The efficacy of ADCETRIS in patients with primary cutaneous anaplastic large cell lymphoma (pcALCL) or mycosis fungoides (MF) requiring systemic therapy was studied in ALCANZA, a randomized, open-label, multicenter clinical trial. In ALCANZA, one hundred thirty-one (131) patients were randomized 1:1 to receive ADCETRIS 1.8 mg/kg intravenously over 30 minutes every 3 weeks or physician’s choice of methotrexate (5 to 50 mg orally weekly) or bexarotene (300 mg/m2 orally daily). The randomization was stratified by baseline disease diagnosis (MF or pcALCL). Patients could receive a maximum of 16 cycles (21-day cycle) of therapy every 3 weeks for those receiving brentuximab vedotin or 48 weeks of therapy for those in the control arm.

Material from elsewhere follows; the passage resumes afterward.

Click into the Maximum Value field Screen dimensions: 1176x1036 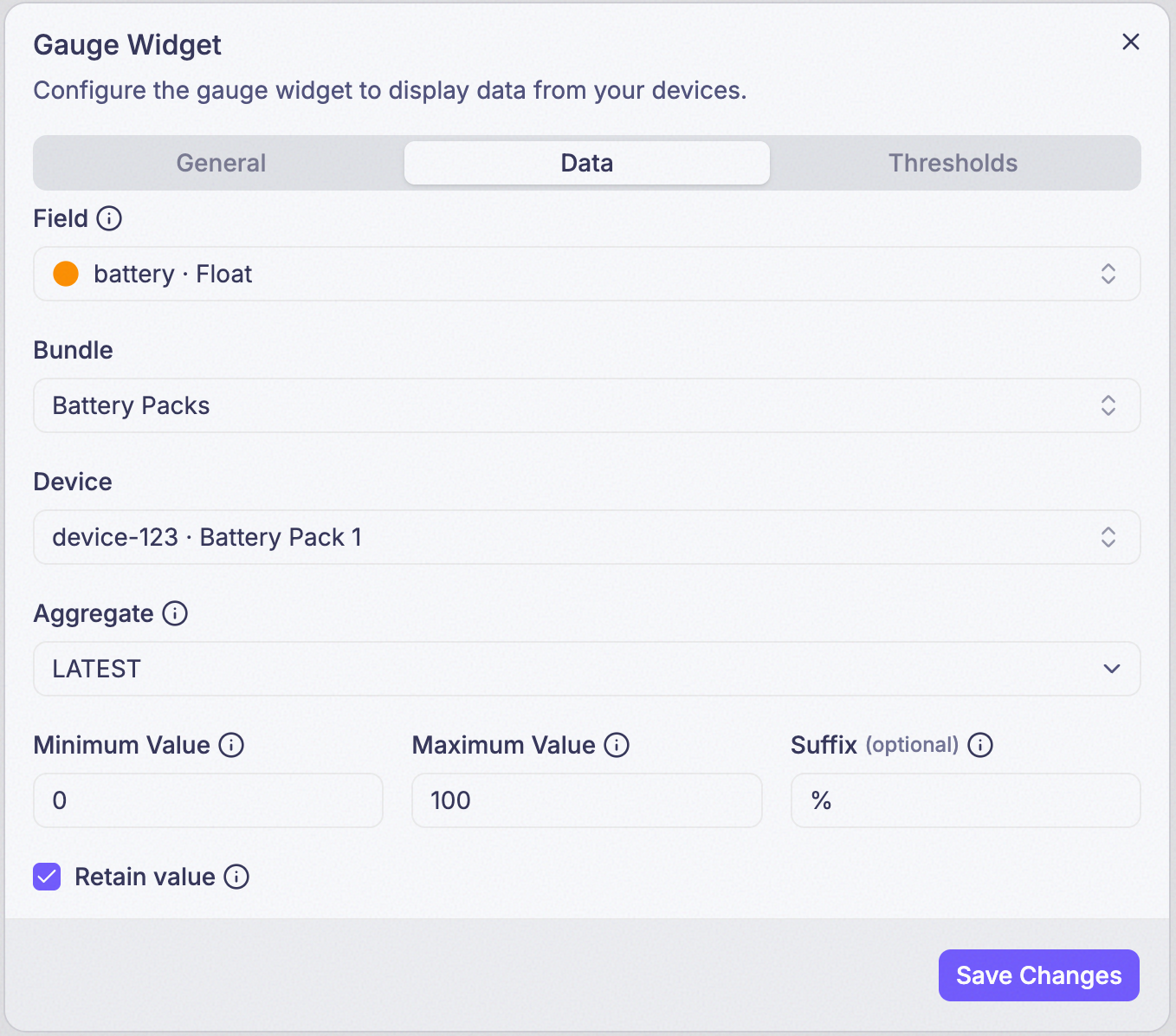(587, 800)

Patients with pcALCL must have received prior radiation or systemic therapy, and must have at least 1 biopsy with CD30-expression of ≥10%. Patients with MF must have received prior systemic therapy and have had skin biopsies from at least 2 separate lesions, with CD30-expression of ≥10% in at least 1 biopsy.

A total of 131 patients were randomized (66 ADCETRIS, 65 physician’s choice). The efficacy results were based on 128 patients (64 patients in each arm with CD30-expression of ≥10% in at least one biopsy). Among 128 patients, the patients’ age ranged from 22–83 years (median, 60 years), and 55% of them were male and 85% of them were white. Patients had received a median of 4 prior therapies (range, 0–15), including a median of 1 prior skin-directed therapy (range, 0–9) and 2 systemic therapies (range, 0–11). At study entry, patients were diagnosed as Stage 1 (25%), Stage 2 (38%), Stage 3 (5%), or Stage 4 (13%).

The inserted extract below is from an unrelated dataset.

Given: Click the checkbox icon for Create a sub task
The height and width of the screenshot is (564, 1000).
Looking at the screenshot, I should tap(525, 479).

Efficacy was established based on the proportion of patients achieving an objective response (CR+PR) that lasts at least 4 months (ORR4). ORR4 was determined by independent review facility (IRF) using the global response score (GRS), consisting of skin evaluations per modified severity-weighted assessment tool (mSWAT), nodal and visceral radiographic assessment, and detection of circulating Sézary cells (MF patients only). Additional efficacy outcome measures included proportion of patients achieving a complete response (CR) per IRF, and progression-free survival (PFS) per IRF.

The efficacy results are summarized in Table 17 below and the Kaplan-Meier curves of IRF-assessed PFS are shown in Figure 7.

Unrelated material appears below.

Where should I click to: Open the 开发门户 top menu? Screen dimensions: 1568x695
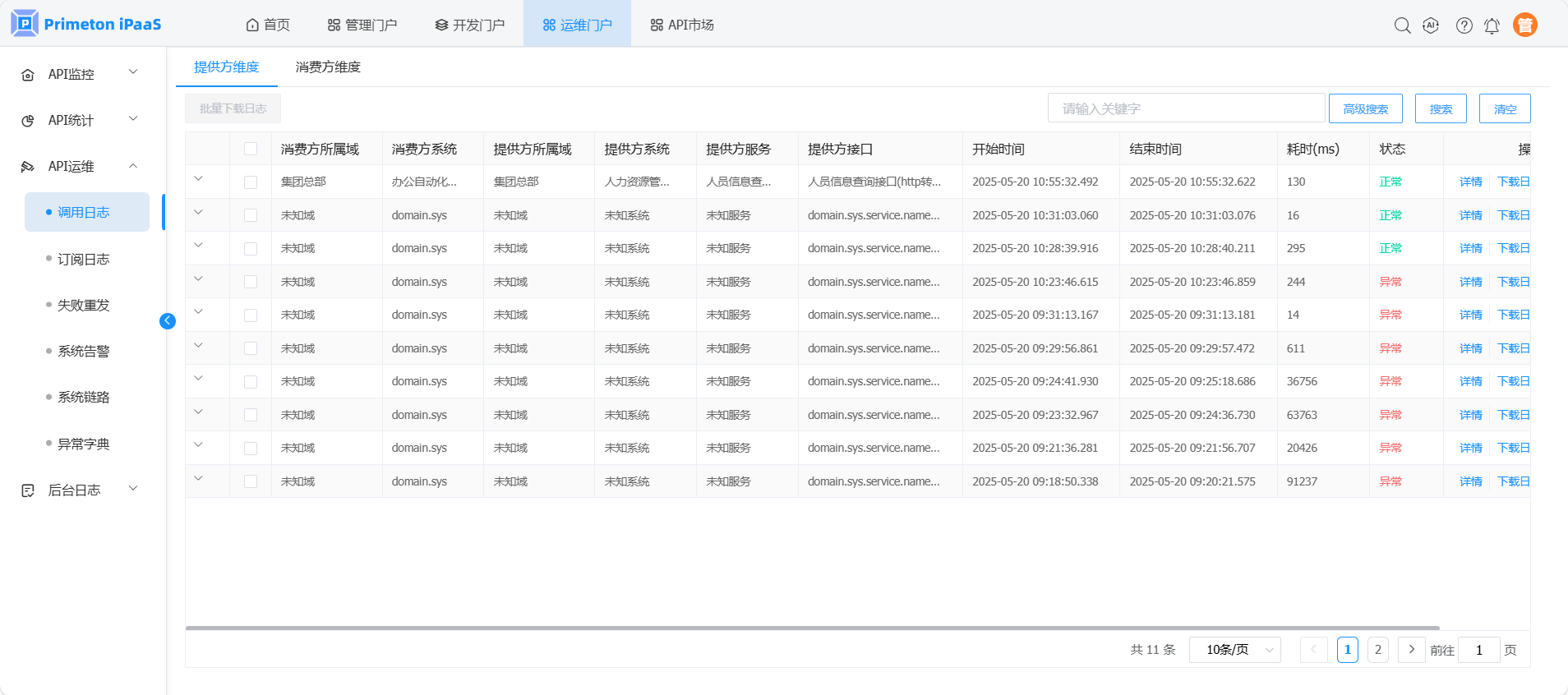pos(470,25)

Table 17: Efficacy Results in Patients with Relapsed pcALCL or CD30-Expressing MF (Study 4: ALCANZA)
a Physician’s choice of either methotrexate or bexarotene
b ORR4 is defined as proportion of patients achieving an objective response (CR+PR) that lasts at least 4 months
c CI=Confidence Interval
d Test of the treatment difference was stratified by baseline disease diagnosis (MF or pcALCL)
e Adjusted for multiplicity
  ADCETRIS
N = 64
Physician’s Choicea
N = 64
ORR4b
            Percent (95% CIc) 56.3 (44.1, 68.4) 12.5 (4.4, 20.6)
P-valued <0.001
ORR 67.2 (55.7, 78.7) 20.3 (10.5, 30.2)
CR
            Percent (95% CIc) 15.6 (7.8, 26.9) 1.6 (0, 8.4)
P-valued,e 0.0066
PR 51.6 (39.3, 63.8) 18.8 (9.2, 28.3)
PFS
            Number of events (%) 36 (56.3) 50 (78.1)
            Median months (95% CIc) 16.7 (14.9, 22.8) 3.5 (2.4, 4.6)
            Hazard Ratio (95% CIc) 0.27 (0.17, 0.43)
            Log-Rank Test P-valued,e <0.001
Figure 7

Supportive trials include 2 single-arm trials, which enrolled patients with MF who were treated with ADCETRIS 1.8 mg/kg intravenously over 30 minutes every 3 weeks. Out of 73 patients with MF from the 2 pooled supportive trials, 34% (25/73) achieved ORR4. Among these 73 patients, 35 had 1% to 9% CD30-expression and 31% (11/35) achieved ORR4.